Carter enters guilty plea in February kidnapping Teen-ager's sentence limited to 40 years

January 09, 1993|By Jay Apperson | Jay Apperson,Staff Writer

Convicted murderer Dontay Carter returned to court yesterday to plead guilty in the kidnapping of Douglas R. Legenhausen, the jeweler whose escape from a car trunk led to the East Baltimore teen-ager's capture.

Carter pleaded guilty in the Feb. 14 abduction and robbery of Mr. Legenhausen in exchange for a sentence not to exceed 40 years. Carter faces a possible sentence of life in prison with no possibility for parole for his first-degree murder conviction in the Feb. 11 beating death of a Catonsville man.

Baltimore Circuit Judge John N. Prevas said he would order that sentence to be served consecutive to any term Carter receives for violating his probation stemming from a prior robbery conviction.

Carter, 19, faces up to eight years in prison on that charge. A hearing is scheduled for Feb. 24.

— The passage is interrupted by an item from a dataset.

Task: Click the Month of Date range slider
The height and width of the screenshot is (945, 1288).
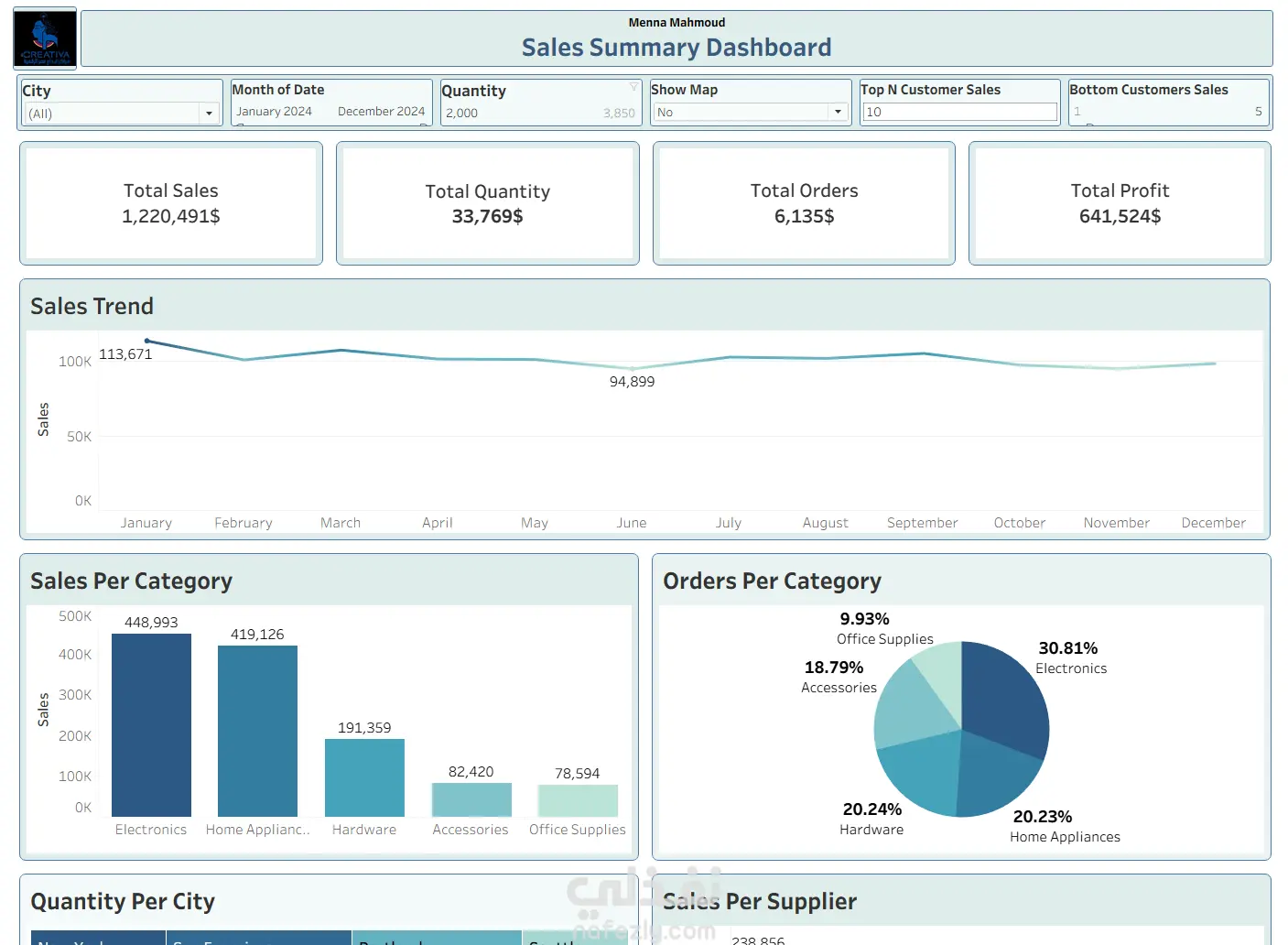Action: coord(331,114)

Jury selection is set to begin Monday in Carter's trial in the Feb. 7 attempted murder and kidnapping of Daniel Ford, a Johns Hopkins physician abducted at gunpoint in the hospital's parking garage. Judge Prevas has said he would not sentence Carter until all the cases are concluded.

Hoping to encourage guilty pleas that would clear the docket of Carter's remaining charges, Judge Prevas yesterday said he would sentence the teen-ager to life for the Ford incident and 25 years for the Legenhausen abduction. When Carter invoked his right to a jury trial in the Ford kidnapping, the judge adjusted his offer on the Legenhausen case.

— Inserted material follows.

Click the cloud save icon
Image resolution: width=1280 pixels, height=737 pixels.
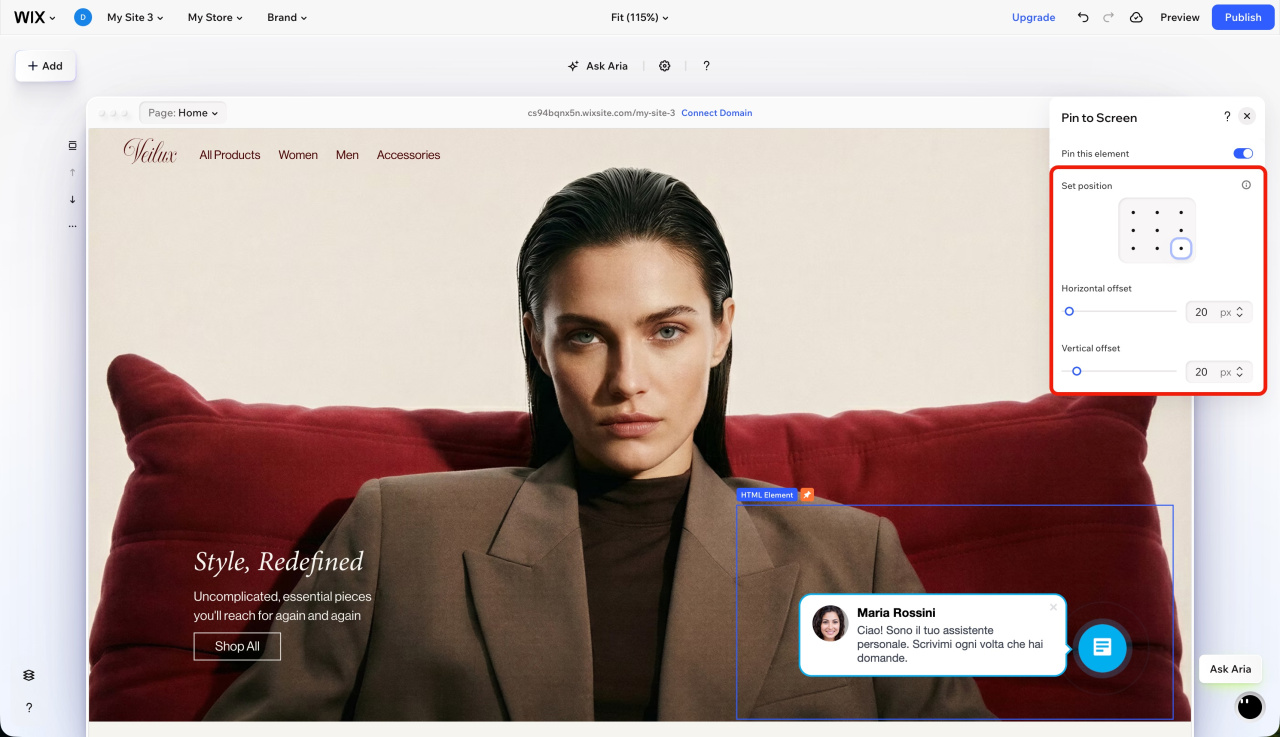click(x=1136, y=18)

Stuart O. Simms, the city state's attorney, said the judge's actions were "somewhat unexpected."

"The state believed that putting us in a position where we could not recommend something close to 50 or more years [for the Legenhausen kidnapping] was not putting us in an appropriate position," Mr. Simms said.

Carter had faced a maximum sentence of 70 years for kidnapping, armed robbery and use of a handgun in a crime of violence in the Legenhausen abduction.

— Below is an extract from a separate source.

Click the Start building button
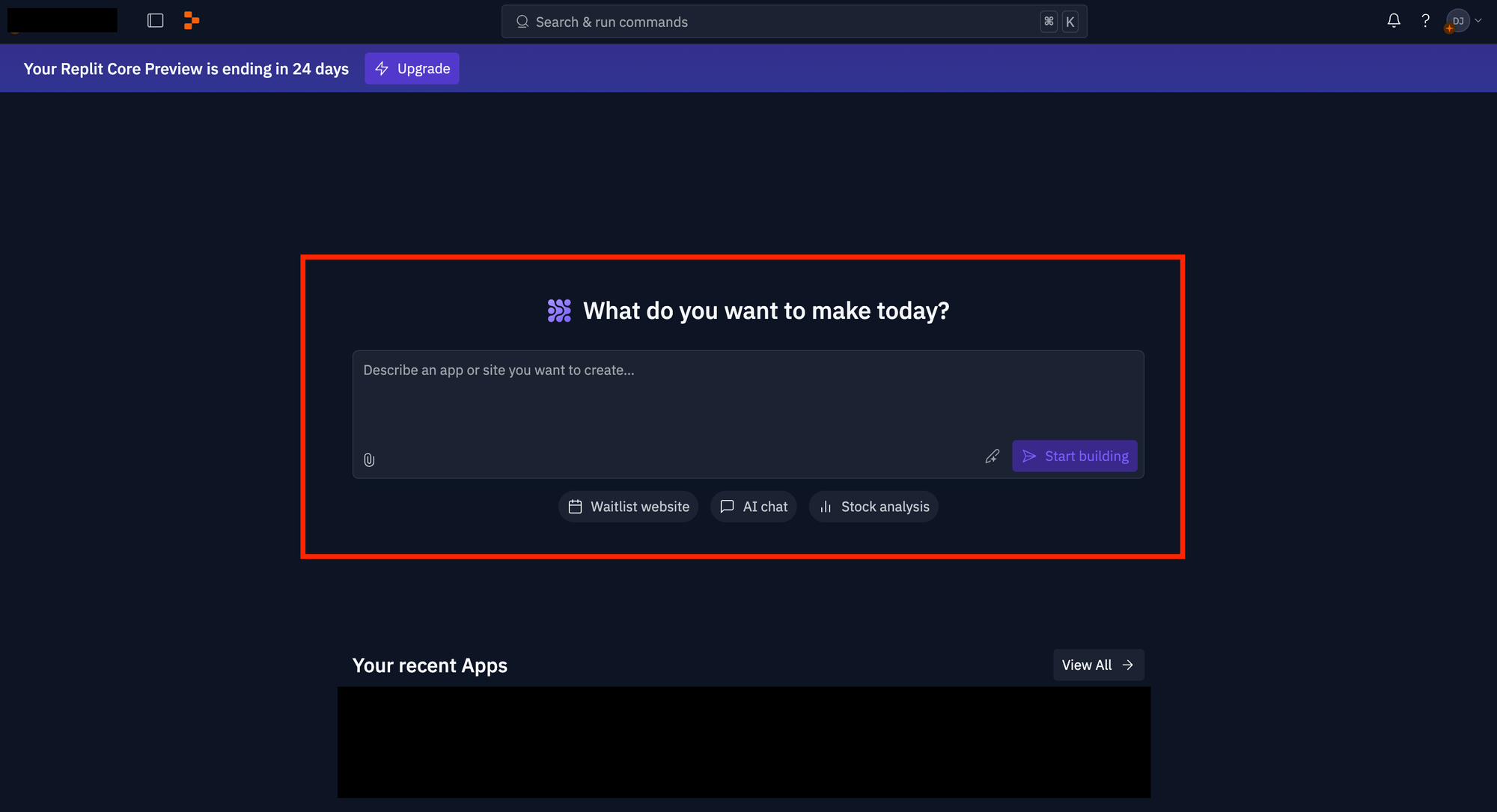The height and width of the screenshot is (812, 1497). click(x=1075, y=456)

Last month, Judge Prevas offered Damien "Day Day" Daniels a 12-year sentence for his role in the Ford kidnapping after prosecutors had offered a 25-year sentence, with all but 10 years suspended.

During yesterday's hearing, Mr. Legenhausen took the witness stand to say Carter deserved a sentence longer than 40 years.

"What Mr. Carter did was give me a life sentence of fear," the jeweler, 47, said. "My therapist tells me this will pass. I'm not so sure. . . . I got life. I think he should get life."

Prosecutor Vickie L. Wash read a statement of facts that covered the same ground as Mr. Legenhausen did in testifying in Carter's murder trial in November. After being forced at gunpoint into the trunk of his car in the parking garage at the Harbor Park Cinema, Mr. Legenhausen drew on his experience as a jewelry designer to spring the latch and leap to safety on a city street.

Within minutes, Carter was under arrest and Mr. Legenhausen was identifying him as his kidnapper. Ms. Wash said a search of Carter produced a revolver and Mr. Legenhausen's wallet.